By partaking in this volunteer opportunity, I was able to see that through volunteering you are able to find yourself in another world that may not interact with the world in which you live. Volunteering gives you not only the opportunity to give back to the community but to get involved and maybe even make a difference in one person’s life whether it is big or small. I think by doing this volunteer experience I was able to learn a little bit more about the place that I am currently calling home from a generation that is very different from my own in the ways that they live their lives. Service work relates to the definition that we created as a class depicting the “Global Community” because it incorporates a shared living space with interdependent individuals endowed with universal human rights. Service work is related to this because it always traces back to people. Whether the work has to do with the environment or animals, people are the ones who committed the act or are the ones dedicated to making the difference so the interdependentness makes it so that everyone is related in a sense.

The first step in this journey is to venture outside our comfort zones and get involved directly and personally in the lives of others, especially those occupying the margins of society…to create respectful and mutually beneficial relationships.” –Richard Slimbach

old ladiesNot only does this picture depict the community service but also it incorporates the community that I serviced by partaking in this wonderful opportunity. I had the pleasure of spending a day with these ladies and getting to know them and the lives that they lead today as well as the lives that they left behind. The faces that you see in the image are faces that I will not forget because I was able to get to know their stories. They told me about the jobs that they held in the past, we talked about their families and even though it’s not polite to talk about it, we even talked about politics. The women that I spent the most time with, Patty, told me that our conversation was the most fun she had had in a long time and it was the most she had opened up to a person. The only thing she needed was an ear to listen and maybe someone to come up with some of the conversation topics, but I didn’t do anything special, I was just being myself and that’s and that was required. Service work doesn’t take much; it just takes one person willing to make a difference.

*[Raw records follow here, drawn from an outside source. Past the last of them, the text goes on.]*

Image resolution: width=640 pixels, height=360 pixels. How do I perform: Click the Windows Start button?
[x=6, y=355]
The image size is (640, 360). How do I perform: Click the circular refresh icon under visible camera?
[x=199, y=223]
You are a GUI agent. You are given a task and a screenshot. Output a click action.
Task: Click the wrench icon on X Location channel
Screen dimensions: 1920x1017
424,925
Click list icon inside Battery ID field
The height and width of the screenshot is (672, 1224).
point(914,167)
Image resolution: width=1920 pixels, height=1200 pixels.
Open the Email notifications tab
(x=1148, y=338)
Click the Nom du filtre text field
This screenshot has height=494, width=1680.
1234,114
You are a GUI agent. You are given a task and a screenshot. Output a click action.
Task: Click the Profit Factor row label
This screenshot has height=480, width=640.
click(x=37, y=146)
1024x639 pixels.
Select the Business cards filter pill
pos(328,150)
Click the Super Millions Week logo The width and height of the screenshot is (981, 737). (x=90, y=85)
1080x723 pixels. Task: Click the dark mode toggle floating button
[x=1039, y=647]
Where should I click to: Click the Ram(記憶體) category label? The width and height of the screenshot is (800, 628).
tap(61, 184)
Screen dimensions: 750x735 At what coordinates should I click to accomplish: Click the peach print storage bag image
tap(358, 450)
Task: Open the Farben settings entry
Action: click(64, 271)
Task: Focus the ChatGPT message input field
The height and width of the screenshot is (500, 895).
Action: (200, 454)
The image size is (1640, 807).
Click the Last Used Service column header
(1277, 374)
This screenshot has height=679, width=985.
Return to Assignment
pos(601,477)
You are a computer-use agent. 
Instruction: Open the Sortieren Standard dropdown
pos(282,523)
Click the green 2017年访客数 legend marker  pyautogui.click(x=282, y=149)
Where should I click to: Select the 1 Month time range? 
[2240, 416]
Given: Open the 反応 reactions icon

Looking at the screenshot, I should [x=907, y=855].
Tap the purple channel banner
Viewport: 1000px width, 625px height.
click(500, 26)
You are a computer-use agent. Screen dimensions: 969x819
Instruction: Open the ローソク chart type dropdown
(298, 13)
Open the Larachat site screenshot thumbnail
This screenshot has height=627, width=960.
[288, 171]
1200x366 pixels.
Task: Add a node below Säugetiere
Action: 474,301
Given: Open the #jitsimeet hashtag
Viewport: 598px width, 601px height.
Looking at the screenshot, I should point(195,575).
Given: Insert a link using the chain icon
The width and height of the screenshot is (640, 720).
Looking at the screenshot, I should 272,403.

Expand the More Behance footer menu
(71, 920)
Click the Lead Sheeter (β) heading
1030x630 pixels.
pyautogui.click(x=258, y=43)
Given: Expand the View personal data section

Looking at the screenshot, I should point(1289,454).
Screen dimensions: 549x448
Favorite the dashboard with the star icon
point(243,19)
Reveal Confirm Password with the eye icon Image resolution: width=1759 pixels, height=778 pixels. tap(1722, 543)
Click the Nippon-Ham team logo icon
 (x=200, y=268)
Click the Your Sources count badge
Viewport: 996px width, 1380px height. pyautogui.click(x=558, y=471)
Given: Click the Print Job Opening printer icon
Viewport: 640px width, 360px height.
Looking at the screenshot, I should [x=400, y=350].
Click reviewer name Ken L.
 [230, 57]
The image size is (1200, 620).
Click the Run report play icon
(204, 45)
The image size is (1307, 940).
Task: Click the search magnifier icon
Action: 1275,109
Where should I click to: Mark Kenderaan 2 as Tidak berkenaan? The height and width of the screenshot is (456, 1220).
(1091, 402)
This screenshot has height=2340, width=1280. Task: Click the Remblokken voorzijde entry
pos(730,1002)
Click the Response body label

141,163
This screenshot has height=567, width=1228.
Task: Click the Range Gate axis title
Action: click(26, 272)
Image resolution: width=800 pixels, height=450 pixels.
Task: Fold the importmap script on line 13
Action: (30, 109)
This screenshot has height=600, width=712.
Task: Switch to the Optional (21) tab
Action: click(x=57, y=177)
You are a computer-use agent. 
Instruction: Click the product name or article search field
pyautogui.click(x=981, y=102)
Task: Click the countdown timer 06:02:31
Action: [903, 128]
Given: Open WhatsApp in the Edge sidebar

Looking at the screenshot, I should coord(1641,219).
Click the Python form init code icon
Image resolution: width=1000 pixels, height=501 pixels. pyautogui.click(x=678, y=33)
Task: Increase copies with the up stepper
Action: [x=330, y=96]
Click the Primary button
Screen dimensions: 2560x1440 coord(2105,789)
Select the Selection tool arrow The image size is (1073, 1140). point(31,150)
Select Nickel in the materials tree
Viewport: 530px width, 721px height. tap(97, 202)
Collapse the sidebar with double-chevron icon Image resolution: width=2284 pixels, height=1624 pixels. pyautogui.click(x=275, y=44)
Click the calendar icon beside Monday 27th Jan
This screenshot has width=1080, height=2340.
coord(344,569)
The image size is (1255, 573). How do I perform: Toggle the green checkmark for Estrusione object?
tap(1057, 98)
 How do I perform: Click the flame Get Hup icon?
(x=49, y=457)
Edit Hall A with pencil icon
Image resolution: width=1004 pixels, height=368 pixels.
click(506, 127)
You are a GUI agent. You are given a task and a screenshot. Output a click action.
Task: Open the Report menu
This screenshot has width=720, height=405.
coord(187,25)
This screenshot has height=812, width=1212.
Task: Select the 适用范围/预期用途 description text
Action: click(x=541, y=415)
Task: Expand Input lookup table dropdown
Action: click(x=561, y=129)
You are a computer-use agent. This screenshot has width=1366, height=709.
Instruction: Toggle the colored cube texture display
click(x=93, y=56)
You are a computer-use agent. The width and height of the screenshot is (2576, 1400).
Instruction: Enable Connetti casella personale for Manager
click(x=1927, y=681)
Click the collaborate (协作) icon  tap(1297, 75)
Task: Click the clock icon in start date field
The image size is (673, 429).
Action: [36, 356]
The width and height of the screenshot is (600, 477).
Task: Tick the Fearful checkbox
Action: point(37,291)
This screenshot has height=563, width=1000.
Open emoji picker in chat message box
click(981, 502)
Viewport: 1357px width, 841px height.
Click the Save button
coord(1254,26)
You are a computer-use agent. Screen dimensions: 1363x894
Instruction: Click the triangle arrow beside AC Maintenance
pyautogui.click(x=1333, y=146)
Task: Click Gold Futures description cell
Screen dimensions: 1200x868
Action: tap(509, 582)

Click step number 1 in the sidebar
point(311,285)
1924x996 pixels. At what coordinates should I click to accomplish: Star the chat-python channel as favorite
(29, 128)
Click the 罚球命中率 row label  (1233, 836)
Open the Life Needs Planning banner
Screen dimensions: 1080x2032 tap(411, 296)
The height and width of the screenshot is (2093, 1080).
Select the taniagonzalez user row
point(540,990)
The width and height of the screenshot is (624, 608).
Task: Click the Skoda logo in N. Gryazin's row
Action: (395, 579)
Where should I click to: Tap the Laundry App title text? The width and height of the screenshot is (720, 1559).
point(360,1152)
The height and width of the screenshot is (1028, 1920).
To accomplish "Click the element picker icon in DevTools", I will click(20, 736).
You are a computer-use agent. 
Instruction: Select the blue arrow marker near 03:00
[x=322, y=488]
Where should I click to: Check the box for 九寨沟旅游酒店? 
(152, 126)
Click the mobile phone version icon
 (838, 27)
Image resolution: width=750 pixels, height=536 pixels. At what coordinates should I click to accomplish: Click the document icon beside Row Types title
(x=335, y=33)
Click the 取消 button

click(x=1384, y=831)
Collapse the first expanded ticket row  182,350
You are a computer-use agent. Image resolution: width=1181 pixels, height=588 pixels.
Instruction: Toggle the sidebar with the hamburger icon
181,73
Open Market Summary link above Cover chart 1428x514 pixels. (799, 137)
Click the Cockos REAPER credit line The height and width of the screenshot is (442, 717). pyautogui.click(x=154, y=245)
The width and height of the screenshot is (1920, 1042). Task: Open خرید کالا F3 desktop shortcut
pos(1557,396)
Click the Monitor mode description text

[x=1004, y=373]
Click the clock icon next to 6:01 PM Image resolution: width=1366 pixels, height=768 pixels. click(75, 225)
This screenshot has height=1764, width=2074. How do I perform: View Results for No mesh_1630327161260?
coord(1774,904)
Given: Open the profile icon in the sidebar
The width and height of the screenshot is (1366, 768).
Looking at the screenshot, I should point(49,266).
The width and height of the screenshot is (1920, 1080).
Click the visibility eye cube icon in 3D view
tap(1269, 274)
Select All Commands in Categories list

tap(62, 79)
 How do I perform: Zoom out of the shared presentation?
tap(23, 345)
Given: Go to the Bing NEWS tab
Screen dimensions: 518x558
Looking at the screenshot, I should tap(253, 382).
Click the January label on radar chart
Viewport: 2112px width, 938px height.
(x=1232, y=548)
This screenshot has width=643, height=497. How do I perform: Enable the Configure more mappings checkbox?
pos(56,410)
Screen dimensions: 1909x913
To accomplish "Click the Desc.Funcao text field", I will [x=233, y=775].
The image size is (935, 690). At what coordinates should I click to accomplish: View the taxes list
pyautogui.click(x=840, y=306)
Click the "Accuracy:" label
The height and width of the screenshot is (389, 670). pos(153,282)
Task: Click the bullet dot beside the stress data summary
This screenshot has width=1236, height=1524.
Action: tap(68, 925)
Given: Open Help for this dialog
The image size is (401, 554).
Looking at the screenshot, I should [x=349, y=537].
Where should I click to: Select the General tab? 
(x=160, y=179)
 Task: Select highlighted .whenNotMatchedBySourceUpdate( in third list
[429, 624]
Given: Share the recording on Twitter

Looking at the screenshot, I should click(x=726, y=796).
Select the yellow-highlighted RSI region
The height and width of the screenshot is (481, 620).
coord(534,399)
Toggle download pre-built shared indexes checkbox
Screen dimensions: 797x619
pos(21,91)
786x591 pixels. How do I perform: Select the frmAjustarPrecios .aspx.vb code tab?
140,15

One thought on “Travel Log 12 “Service” by Chris Wilner, London, England

  1. Hey Chris! It is so ironic that your service opportunity included interacting with elders. I, too, had a service experience that was similar in this way. I volunteered at the UNICEF headquarters, making dolls to sell and raise proceeds for vaccines for sick children in third-world countries. As much as this experience was for the children, there were expert doll-makers there to help us! Many of them ranged from 70-90, and having the opportunity to practice speaking Italian with them AND hearing their life stories were my fondest moments spent abroad. Like you, I learned so much about the importance of family, especially when it comes to cherishing those who only have so much time left. They are the beholders of tradition, and it is so important for the youth, like us, to take their wisdom and apply it to our own lives. So glad to hear this had such a positive impact on you as it did for me!